━━━ DATA EXTRACTS ━━━

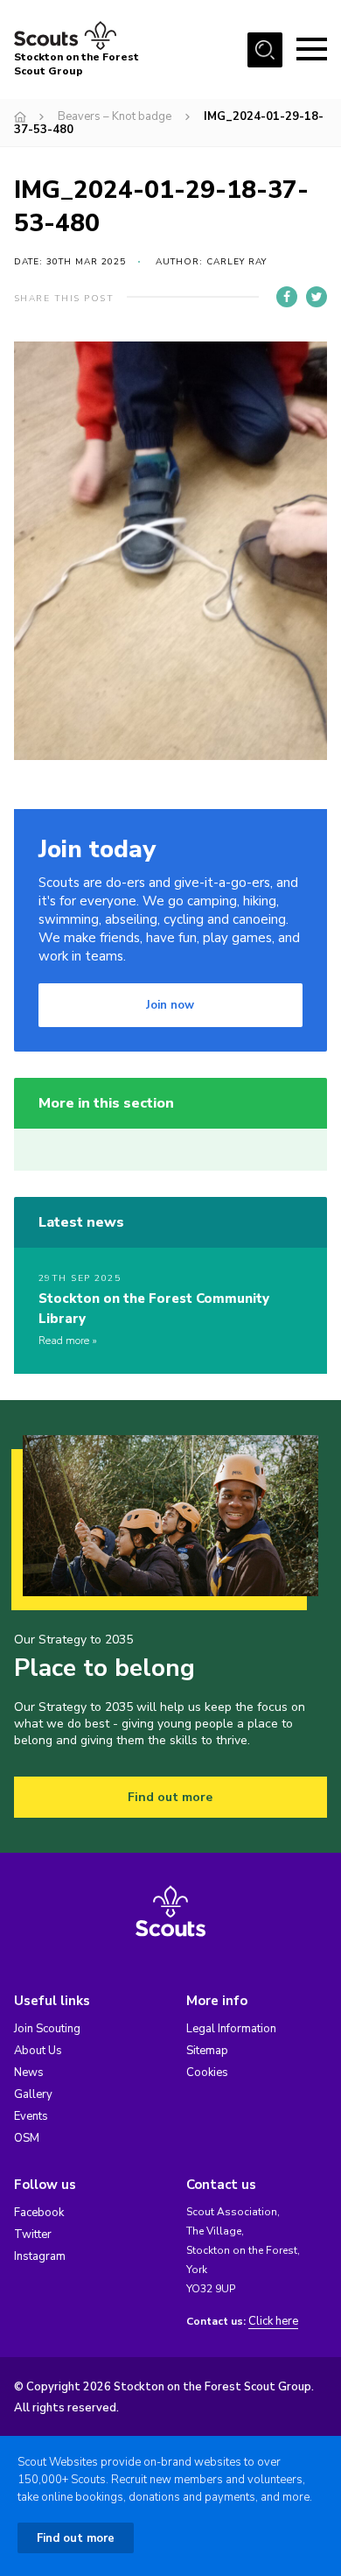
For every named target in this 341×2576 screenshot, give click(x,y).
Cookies (207, 2072)
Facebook (39, 2213)
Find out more (170, 1797)
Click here (273, 2321)
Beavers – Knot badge (114, 116)
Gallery (33, 2094)
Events (31, 2116)
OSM (26, 2138)
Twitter (33, 2234)
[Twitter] (316, 296)
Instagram (40, 2256)
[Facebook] (286, 296)
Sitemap (207, 2051)
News (29, 2072)
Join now (170, 1005)
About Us (38, 2051)
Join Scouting (47, 2029)
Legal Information (231, 2029)
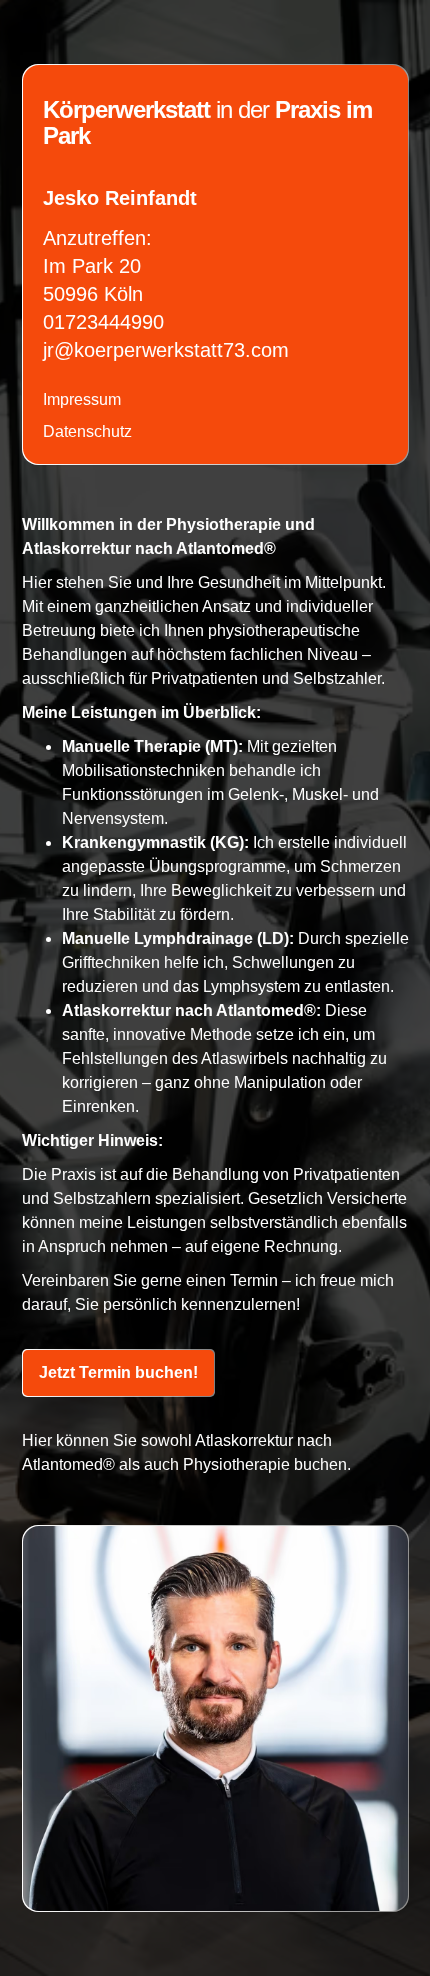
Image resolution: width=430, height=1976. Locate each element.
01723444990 (103, 322)
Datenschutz (87, 431)
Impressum (82, 399)
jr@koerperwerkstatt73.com (166, 350)
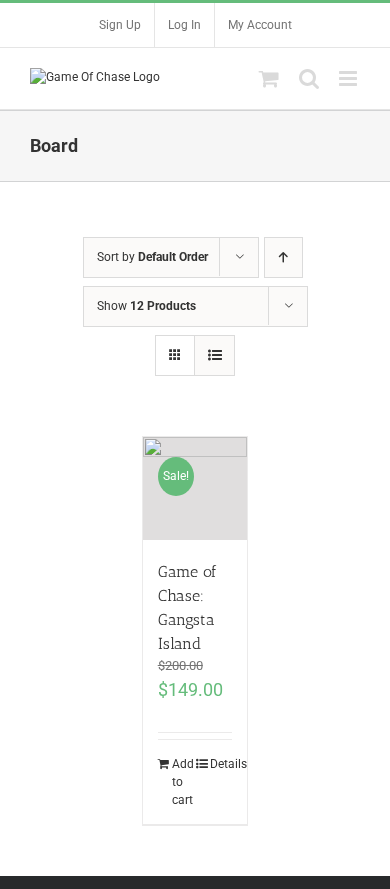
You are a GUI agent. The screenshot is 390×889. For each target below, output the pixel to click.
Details (221, 764)
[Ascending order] (283, 257)
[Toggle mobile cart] (269, 78)
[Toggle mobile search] (309, 78)
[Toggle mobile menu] (349, 78)
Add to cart (183, 782)
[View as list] (214, 355)
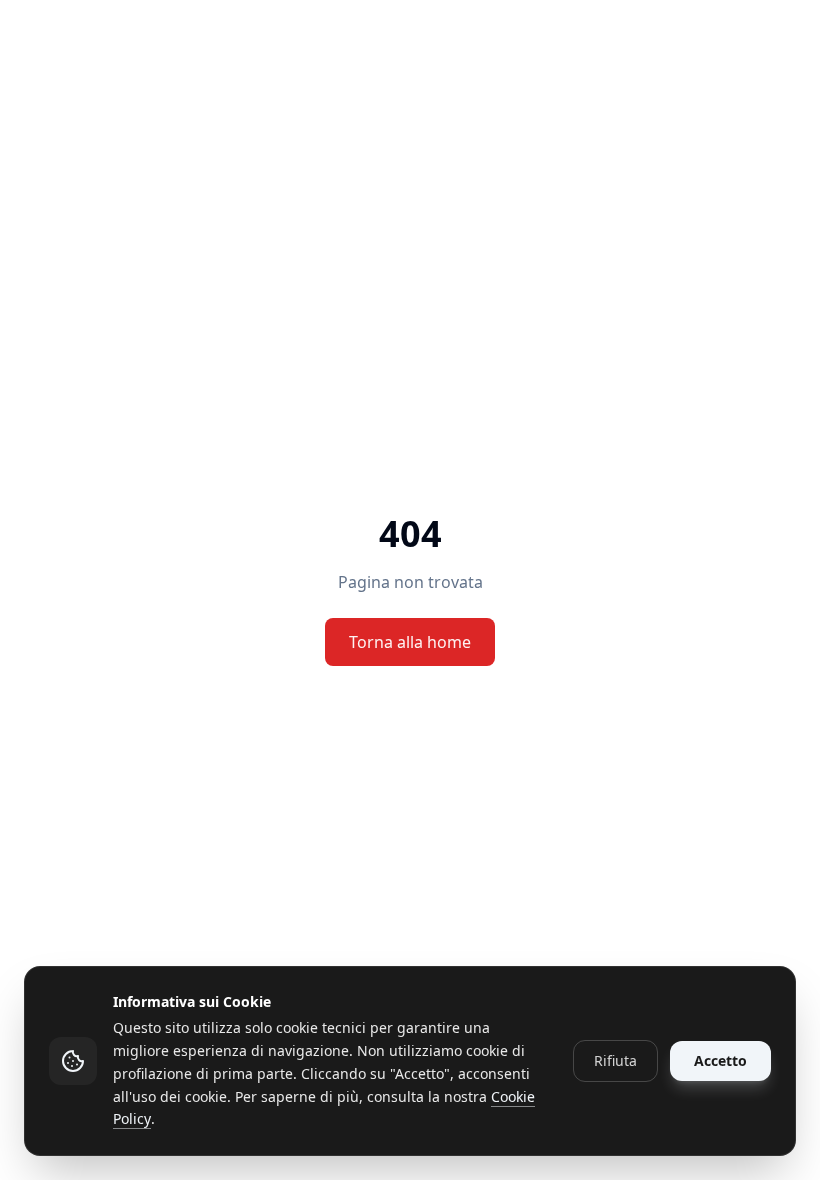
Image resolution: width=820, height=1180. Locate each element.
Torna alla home (410, 642)
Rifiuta (615, 1060)
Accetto (720, 1060)
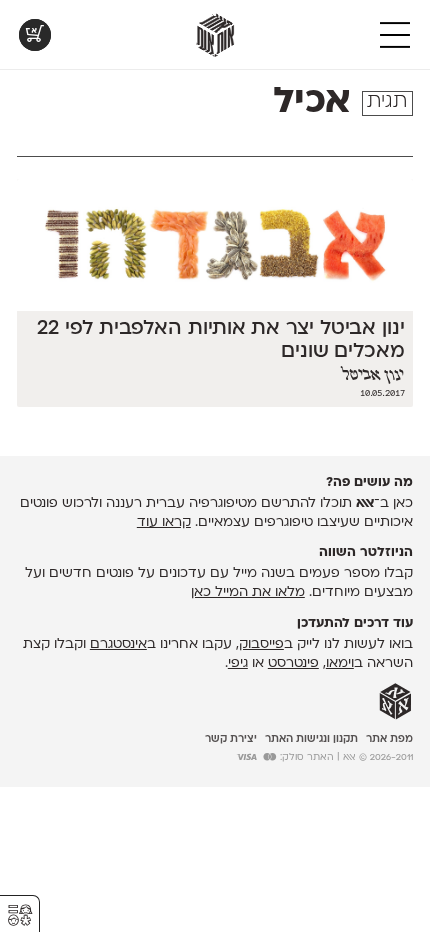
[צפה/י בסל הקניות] (35, 35)
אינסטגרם (118, 644)
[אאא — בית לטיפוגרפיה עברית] (395, 702)
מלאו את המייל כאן (248, 592)
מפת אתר (389, 739)
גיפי (238, 663)
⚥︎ (20, 915)
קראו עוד (164, 522)
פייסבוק (261, 644)
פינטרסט (293, 663)
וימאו (340, 663)
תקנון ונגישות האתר (311, 739)
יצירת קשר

━━━

▶ _WORK INSTRUCTION_:
Omit the pictures, then output the rest of the listing exactly.

▶ _RESPONSE_:
For every named target in this 341×2576 screenshot, give click(x,y).
Cookies (207, 2072)
Facebook (39, 2213)
Find out more (170, 1797)
Click here (273, 2321)
Beavers – Knot badge (114, 116)
Gallery (33, 2094)
Events (31, 2116)
OSM (26, 2138)
Twitter (33, 2234)
[Twitter] (316, 296)
Instagram (40, 2256)
[Facebook] (286, 296)
Sitemap (207, 2051)
News (29, 2072)
Join now (170, 1005)
About Us (38, 2051)
Join Scouting (47, 2029)
Legal Information (231, 2029)
Image resolution: width=430, height=1976. Locate each element.
01723444990 (103, 322)
Datenschutz (87, 431)
Impressum (82, 399)
jr@koerperwerkstatt73.com (166, 350)
You are a GUI agent. The screenshot is 390×889. For each target below, output the pixel to click.
Details (221, 764)
[Ascending order] (283, 257)
[Toggle mobile cart] (269, 78)
[Toggle mobile search] (309, 78)
[Toggle mobile menu] (349, 78)
Add to cart (183, 782)
[View as list] (214, 355)
Image resolution: width=820, height=1180. Locate each element.
Torna alla home (410, 642)
Rifiuta (615, 1060)
Accetto (720, 1060)
[צפה/י בסל הקניות] (35, 35)
אינסטגרם (118, 644)
[אאא — בית לטיפוגרפיה עברית] (395, 702)
מלאו את המייל כאן (248, 592)
מפת אתר (389, 739)
גיפי (238, 663)
⚥︎ (20, 915)
קראו עוד (164, 522)
פייסבוק (261, 644)
פינטרסט (293, 663)
וימאו (340, 663)
תקנון ונגישות האתר (311, 739)
יצירת קשר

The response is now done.